Entries shown:
::::

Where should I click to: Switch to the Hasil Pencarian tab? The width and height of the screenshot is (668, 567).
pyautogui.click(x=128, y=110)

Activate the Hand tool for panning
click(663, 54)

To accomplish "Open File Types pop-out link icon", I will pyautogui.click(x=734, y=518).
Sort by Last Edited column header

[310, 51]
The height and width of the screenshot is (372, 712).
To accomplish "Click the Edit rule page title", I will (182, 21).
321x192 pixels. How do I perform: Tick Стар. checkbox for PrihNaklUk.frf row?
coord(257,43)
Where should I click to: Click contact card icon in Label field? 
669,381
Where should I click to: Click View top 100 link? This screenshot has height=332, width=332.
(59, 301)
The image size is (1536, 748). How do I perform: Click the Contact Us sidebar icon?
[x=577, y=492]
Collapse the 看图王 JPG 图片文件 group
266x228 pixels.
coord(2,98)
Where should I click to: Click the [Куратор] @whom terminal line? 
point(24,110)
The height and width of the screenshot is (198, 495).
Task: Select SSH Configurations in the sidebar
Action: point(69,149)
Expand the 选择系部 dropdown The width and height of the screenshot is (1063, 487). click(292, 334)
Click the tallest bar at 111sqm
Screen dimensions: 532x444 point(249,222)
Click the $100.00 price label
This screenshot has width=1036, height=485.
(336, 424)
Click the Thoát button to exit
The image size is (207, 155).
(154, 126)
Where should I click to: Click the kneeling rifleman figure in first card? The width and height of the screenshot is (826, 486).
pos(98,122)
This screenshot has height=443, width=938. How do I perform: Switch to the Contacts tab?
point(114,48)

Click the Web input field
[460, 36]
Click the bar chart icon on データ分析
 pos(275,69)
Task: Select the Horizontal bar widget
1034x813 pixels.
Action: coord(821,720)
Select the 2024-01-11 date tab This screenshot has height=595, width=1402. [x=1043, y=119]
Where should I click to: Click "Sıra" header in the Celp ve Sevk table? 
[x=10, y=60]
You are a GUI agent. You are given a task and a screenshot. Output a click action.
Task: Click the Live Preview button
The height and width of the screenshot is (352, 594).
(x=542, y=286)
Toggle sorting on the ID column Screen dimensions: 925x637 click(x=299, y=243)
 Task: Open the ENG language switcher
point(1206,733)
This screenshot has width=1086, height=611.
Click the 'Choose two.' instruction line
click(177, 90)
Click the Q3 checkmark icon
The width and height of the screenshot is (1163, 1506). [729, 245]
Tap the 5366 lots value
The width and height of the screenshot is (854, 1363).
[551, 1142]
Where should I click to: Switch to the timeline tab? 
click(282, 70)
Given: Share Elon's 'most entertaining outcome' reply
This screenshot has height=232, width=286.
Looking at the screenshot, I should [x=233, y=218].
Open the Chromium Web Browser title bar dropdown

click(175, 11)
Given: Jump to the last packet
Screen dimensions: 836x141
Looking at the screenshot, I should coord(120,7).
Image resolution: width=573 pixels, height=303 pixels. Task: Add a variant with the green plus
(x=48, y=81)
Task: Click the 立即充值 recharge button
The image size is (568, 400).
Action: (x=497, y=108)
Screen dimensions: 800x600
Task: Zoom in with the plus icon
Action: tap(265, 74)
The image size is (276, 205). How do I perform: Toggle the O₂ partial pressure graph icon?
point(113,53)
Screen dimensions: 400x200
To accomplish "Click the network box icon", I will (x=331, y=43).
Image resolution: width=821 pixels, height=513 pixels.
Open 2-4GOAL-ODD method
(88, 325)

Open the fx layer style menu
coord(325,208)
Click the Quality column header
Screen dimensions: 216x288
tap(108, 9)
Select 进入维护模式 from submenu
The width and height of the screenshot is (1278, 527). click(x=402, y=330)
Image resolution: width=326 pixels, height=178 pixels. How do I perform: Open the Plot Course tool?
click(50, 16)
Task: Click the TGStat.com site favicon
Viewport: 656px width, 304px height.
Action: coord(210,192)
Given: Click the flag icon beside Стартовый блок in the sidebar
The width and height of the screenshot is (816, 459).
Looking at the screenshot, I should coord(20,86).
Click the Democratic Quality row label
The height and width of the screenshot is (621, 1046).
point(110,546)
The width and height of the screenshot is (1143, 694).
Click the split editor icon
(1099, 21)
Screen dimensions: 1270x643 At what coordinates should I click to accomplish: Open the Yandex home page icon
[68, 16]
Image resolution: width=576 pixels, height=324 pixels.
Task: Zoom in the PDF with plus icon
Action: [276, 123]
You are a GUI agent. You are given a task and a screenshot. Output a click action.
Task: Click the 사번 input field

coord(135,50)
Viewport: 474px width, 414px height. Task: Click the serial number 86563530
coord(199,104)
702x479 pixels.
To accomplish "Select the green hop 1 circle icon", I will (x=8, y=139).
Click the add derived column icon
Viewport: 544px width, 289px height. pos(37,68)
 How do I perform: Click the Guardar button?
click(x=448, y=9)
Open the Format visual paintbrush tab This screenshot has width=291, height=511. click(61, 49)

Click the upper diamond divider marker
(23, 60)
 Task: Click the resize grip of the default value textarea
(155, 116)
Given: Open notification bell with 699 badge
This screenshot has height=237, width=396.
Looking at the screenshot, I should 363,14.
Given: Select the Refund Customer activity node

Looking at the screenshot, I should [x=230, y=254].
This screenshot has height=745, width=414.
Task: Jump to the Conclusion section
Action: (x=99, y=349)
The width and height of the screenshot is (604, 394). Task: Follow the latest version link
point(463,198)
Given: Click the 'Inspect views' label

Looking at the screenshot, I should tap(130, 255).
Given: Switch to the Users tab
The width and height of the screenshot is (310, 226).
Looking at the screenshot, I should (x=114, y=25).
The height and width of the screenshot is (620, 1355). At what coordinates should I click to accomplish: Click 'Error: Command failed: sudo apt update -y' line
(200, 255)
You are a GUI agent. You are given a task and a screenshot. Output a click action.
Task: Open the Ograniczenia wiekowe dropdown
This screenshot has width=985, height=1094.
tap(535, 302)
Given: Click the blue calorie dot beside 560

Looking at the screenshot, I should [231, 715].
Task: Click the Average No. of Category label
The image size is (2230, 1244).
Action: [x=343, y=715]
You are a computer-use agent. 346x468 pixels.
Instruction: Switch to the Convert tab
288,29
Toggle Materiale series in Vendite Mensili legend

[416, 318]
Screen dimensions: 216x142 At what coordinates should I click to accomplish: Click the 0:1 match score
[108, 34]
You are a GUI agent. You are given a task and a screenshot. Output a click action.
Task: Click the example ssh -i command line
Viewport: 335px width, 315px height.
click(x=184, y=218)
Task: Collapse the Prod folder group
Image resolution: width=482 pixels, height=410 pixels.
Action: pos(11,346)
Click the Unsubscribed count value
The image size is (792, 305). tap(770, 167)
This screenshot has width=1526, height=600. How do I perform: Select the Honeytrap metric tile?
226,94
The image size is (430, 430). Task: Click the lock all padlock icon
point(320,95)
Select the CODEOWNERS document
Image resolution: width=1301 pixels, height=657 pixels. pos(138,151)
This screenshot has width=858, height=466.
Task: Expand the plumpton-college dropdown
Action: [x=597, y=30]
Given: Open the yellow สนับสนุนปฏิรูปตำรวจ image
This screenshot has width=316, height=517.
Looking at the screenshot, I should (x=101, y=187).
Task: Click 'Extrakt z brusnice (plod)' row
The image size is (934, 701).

::::

Output the listing above in full. Every line must match.

Exercise result:
Where should I click to: Switch to the Hasil Pencarian tab? The width and height of the screenshot is (668, 567).
pyautogui.click(x=128, y=110)

Activate the Hand tool for panning
click(663, 54)

To accomplish "Open File Types pop-out link icon", I will pyautogui.click(x=734, y=518).
Sort by Last Edited column header

[310, 51]
The height and width of the screenshot is (372, 712).
To accomplish "Click the Edit rule page title", I will (182, 21).
321x192 pixels. How do I perform: Tick Стар. checkbox for PrihNaklUk.frf row?
coord(257,43)
Where should I click to: Click contact card icon in Label field? 
669,381
Where should I click to: Click View top 100 link? This screenshot has height=332, width=332.
(59, 301)
The image size is (1536, 748). How do I perform: Click the Contact Us sidebar icon?
[x=577, y=492]
Collapse the 看图王 JPG 图片文件 group
266x228 pixels.
coord(2,98)
Where should I click to: Click the [Куратор] @whom terminal line? 
point(24,110)
The height and width of the screenshot is (198, 495).
Task: Select SSH Configurations in the sidebar
Action: point(69,149)
Expand the 选择系部 dropdown The width and height of the screenshot is (1063, 487). click(292, 334)
Click the tallest bar at 111sqm
Screen dimensions: 532x444 point(249,222)
Click the $100.00 price label
This screenshot has width=1036, height=485.
(336, 424)
Click the Thoát button to exit
The image size is (207, 155).
(154, 126)
Where should I click to: Click the kneeling rifleman figure in first card? The width and height of the screenshot is (826, 486).
pos(98,122)
This screenshot has height=443, width=938. How do I perform: Switch to the Contacts tab?
point(114,48)

Click the Web input field
[460, 36]
Click the bar chart icon on データ分析
 pos(275,69)
Task: Select the Horizontal bar widget
1034x813 pixels.
Action: coord(821,720)
Select the 2024-01-11 date tab This screenshot has height=595, width=1402. [x=1043, y=119]
Where should I click to: Click "Sıra" header in the Celp ve Sevk table? 
[x=10, y=60]
You are a GUI agent. You are given a task and a screenshot. Output a click action.
Task: Click the Live Preview button
The height and width of the screenshot is (352, 594).
(x=542, y=286)
Toggle sorting on the ID column Screen dimensions: 925x637 click(x=299, y=243)
 Task: Open the ENG language switcher
point(1206,733)
This screenshot has width=1086, height=611.
Click the 'Choose two.' instruction line
click(177, 90)
Click the Q3 checkmark icon
The width and height of the screenshot is (1163, 1506). [729, 245]
Tap the 5366 lots value
The width and height of the screenshot is (854, 1363).
[551, 1142]
Where should I click to: Switch to the timeline tab? 
click(282, 70)
Given: Share Elon's 'most entertaining outcome' reply
This screenshot has height=232, width=286.
Looking at the screenshot, I should [x=233, y=218].
Open the Chromium Web Browser title bar dropdown

click(175, 11)
Given: Jump to the last packet
Screen dimensions: 836x141
Looking at the screenshot, I should coord(120,7).
Image resolution: width=573 pixels, height=303 pixels. Task: Add a variant with the green plus
(x=48, y=81)
Task: Click the 立即充值 recharge button
The image size is (568, 400).
Action: (x=497, y=108)
Screen dimensions: 800x600
Task: Zoom in with the plus icon
Action: tap(265, 74)
The image size is (276, 205). How do I perform: Toggle the O₂ partial pressure graph icon?
point(113,53)
Screen dimensions: 400x200
To accomplish "Click the network box icon", I will (x=331, y=43).
Image resolution: width=821 pixels, height=513 pixels.
Open 2-4GOAL-ODD method
(88, 325)

Open the fx layer style menu
coord(325,208)
Click the Quality column header
Screen dimensions: 216x288
tap(108, 9)
Select 进入维护模式 from submenu
The width and height of the screenshot is (1278, 527). click(x=402, y=330)
Image resolution: width=326 pixels, height=178 pixels. How do I perform: Open the Plot Course tool?
click(50, 16)
Task: Click the TGStat.com site favicon
Viewport: 656px width, 304px height.
Action: coord(210,192)
Given: Click the flag icon beside Стартовый блок in the sidebar
The width and height of the screenshot is (816, 459).
Looking at the screenshot, I should coord(20,86).
Click the Democratic Quality row label
The height and width of the screenshot is (621, 1046).
point(110,546)
The width and height of the screenshot is (1143, 694).
Click the split editor icon
(1099, 21)
Screen dimensions: 1270x643 At what coordinates should I click to accomplish: Open the Yandex home page icon
[68, 16]
Image resolution: width=576 pixels, height=324 pixels.
Task: Zoom in the PDF with plus icon
Action: [276, 123]
You are a GUI agent. You are given a task and a screenshot. Output a click action.
Task: Click the 사번 input field

coord(135,50)
Viewport: 474px width, 414px height. Task: Click the serial number 86563530
coord(199,104)
702x479 pixels.
To accomplish "Select the green hop 1 circle icon", I will (x=8, y=139).
Click the add derived column icon
Viewport: 544px width, 289px height. pos(37,68)
 How do I perform: Click the Guardar button?
click(x=448, y=9)
Open the Format visual paintbrush tab This screenshot has width=291, height=511. click(61, 49)

Click the upper diamond divider marker
(23, 60)
 Task: Click the resize grip of the default value textarea
(155, 116)
Given: Open notification bell with 699 badge
This screenshot has height=237, width=396.
Looking at the screenshot, I should 363,14.
Given: Select the Refund Customer activity node

Looking at the screenshot, I should [x=230, y=254].
This screenshot has height=745, width=414.
Task: Jump to the Conclusion section
Action: (x=99, y=349)
The width and height of the screenshot is (604, 394). Task: Follow the latest version link
point(463,198)
Given: Click the 'Inspect views' label

Looking at the screenshot, I should tap(130, 255).
Given: Switch to the Users tab
The width and height of the screenshot is (310, 226).
Looking at the screenshot, I should (x=114, y=25).
The height and width of the screenshot is (620, 1355). At what coordinates should I click to accomplish: Click 'Error: Command failed: sudo apt update -y' line
(200, 255)
You are a GUI agent. You are given a task and a screenshot. Output a click action.
Task: Open the Ograniczenia wiekowe dropdown
This screenshot has width=985, height=1094.
tap(535, 302)
Given: Click the blue calorie dot beside 560

Looking at the screenshot, I should [231, 715].
Task: Click the Average No. of Category label
The image size is (2230, 1244).
Action: [x=343, y=715]
You are a computer-use agent. 346x468 pixels.
Instruction: Switch to the Convert tab
288,29
Toggle Materiale series in Vendite Mensili legend

[416, 318]
Screen dimensions: 216x142 At what coordinates should I click to accomplish: Click the 0:1 match score
[108, 34]
You are a GUI agent. You are given a task and a screenshot. Output a click action.
Task: Click the example ssh -i command line
Viewport: 335px width, 315px height.
click(x=184, y=218)
Task: Collapse the Prod folder group
Image resolution: width=482 pixels, height=410 pixels.
Action: pos(11,346)
Click the Unsubscribed count value
The image size is (792, 305). tap(770, 167)
This screenshot has width=1526, height=600. How do I perform: Select the Honeytrap metric tile?
226,94
The image size is (430, 430). Task: Click the lock all padlock icon
point(320,95)
Select the CODEOWNERS document
Image resolution: width=1301 pixels, height=657 pixels. pos(138,151)
This screenshot has width=858, height=466.
Task: Expand the plumpton-college dropdown
Action: [x=597, y=30]
Given: Open the yellow สนับสนุนปฏิรูปตำรวจ image
This screenshot has width=316, height=517.
Looking at the screenshot, I should (x=101, y=187).
Task: Click 'Extrakt z brusnice (plod)' row
The image size is (934, 701).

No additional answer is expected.